* **PROVIDED DATA**
>>>>
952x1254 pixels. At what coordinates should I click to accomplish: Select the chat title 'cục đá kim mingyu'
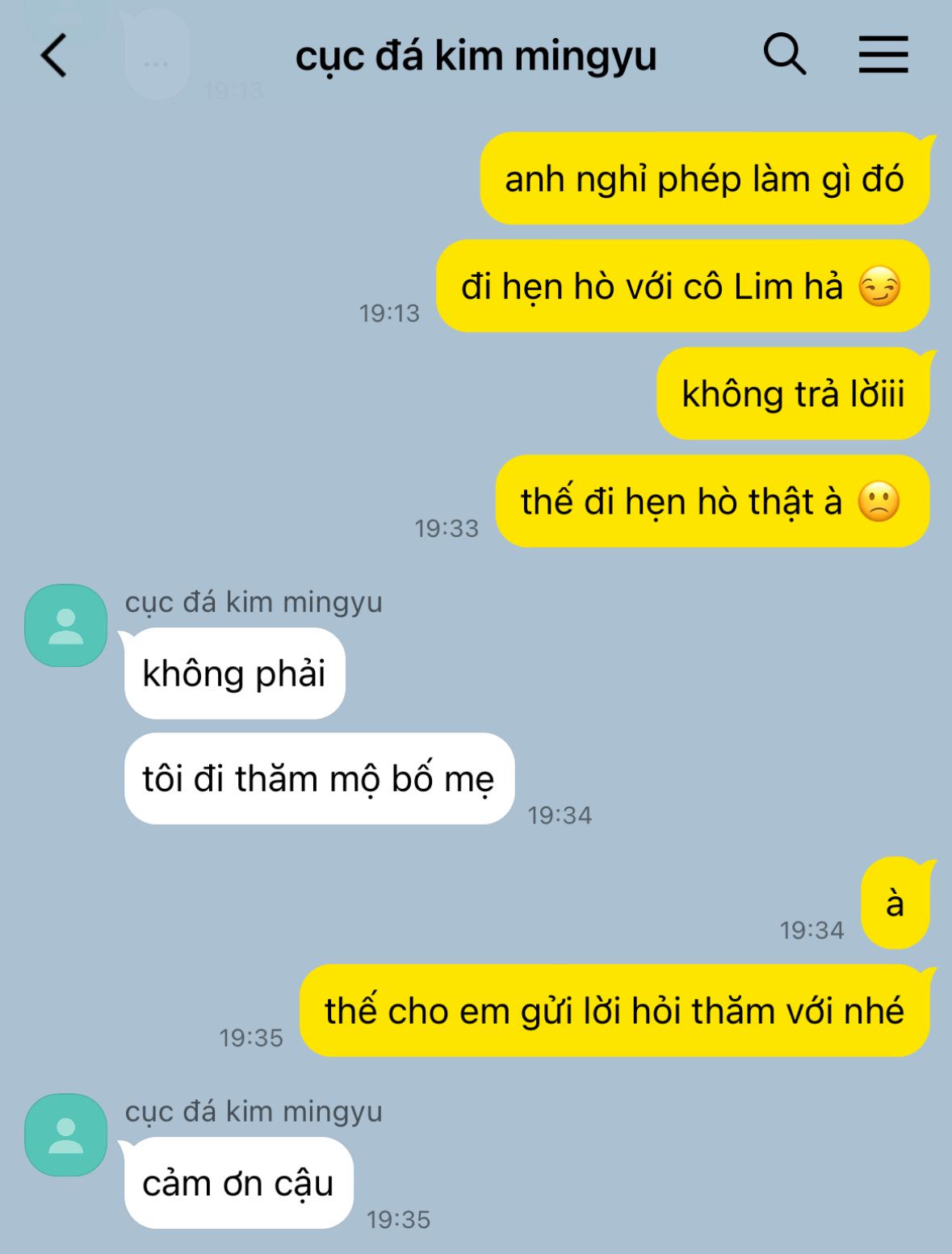tap(476, 57)
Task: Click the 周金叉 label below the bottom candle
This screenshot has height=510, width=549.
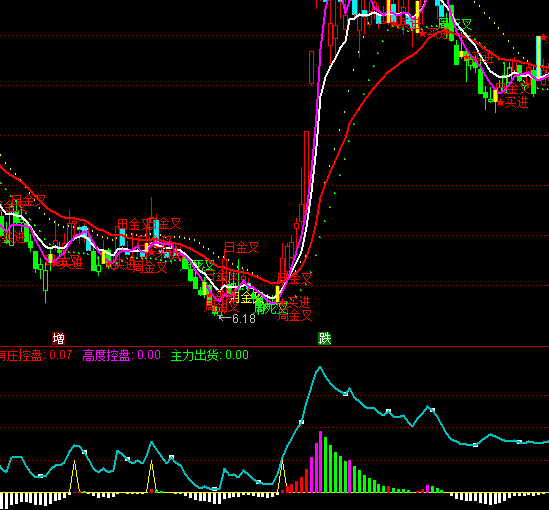Action: pos(294,316)
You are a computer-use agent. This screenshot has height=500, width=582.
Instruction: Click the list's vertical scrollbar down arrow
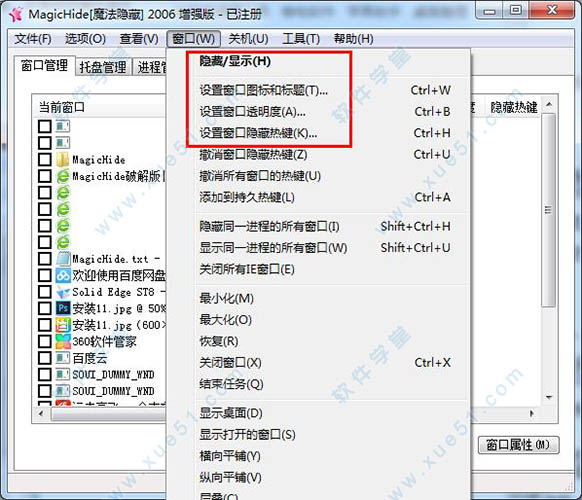pos(549,398)
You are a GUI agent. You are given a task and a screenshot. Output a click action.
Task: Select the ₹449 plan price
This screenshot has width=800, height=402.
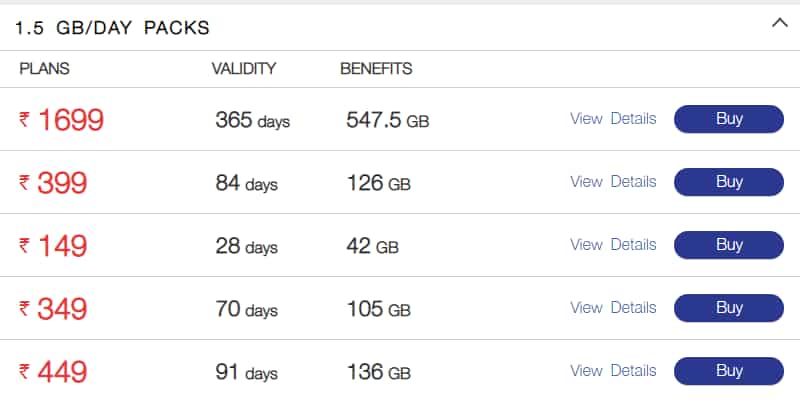tap(53, 372)
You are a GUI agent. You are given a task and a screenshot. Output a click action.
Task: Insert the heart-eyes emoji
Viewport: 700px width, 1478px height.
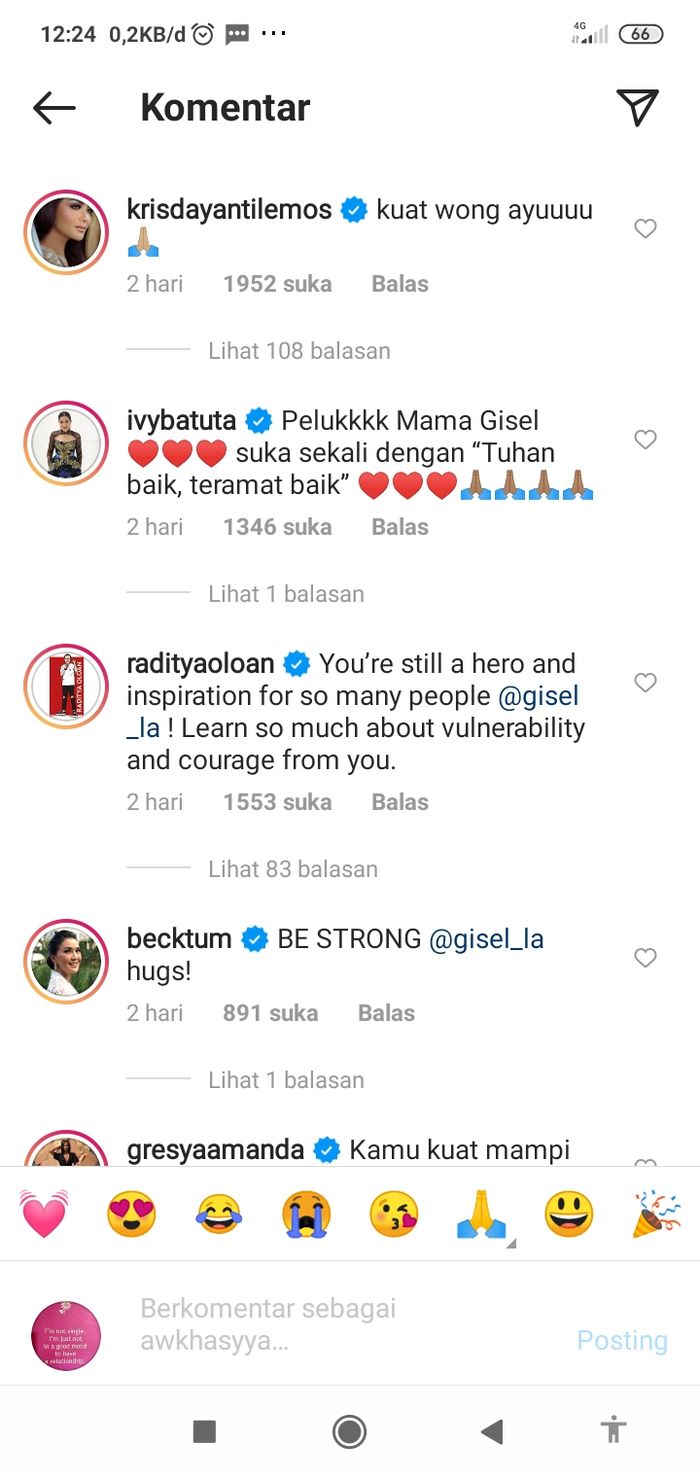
<<<<
* **PROMPT**
Reproduce the full material exactly, excluding the pictures.

* **OUTPUT**
952x1254 pixels. At what coordinates should I click to accomplish: Select the chat title 'cục đá kim mingyu'
tap(476, 57)
Task: Click the 周金叉 label below the bottom candle
This screenshot has height=510, width=549.
Action: pos(294,316)
You are a computer-use agent. This screenshot has height=500, width=582.
Instruction: Click the list's vertical scrollbar down arrow
pos(549,398)
You are a GUI agent. You are given a task and a screenshot. Output a click action.
Task: Select the ₹449 plan price
This screenshot has width=800, height=402.
tap(53, 372)
You are a GUI agent. You are given a task and a screenshot. Output a click action.
Task: Insert the heart-eyes emoji
Viewport: 700px width, 1478px height.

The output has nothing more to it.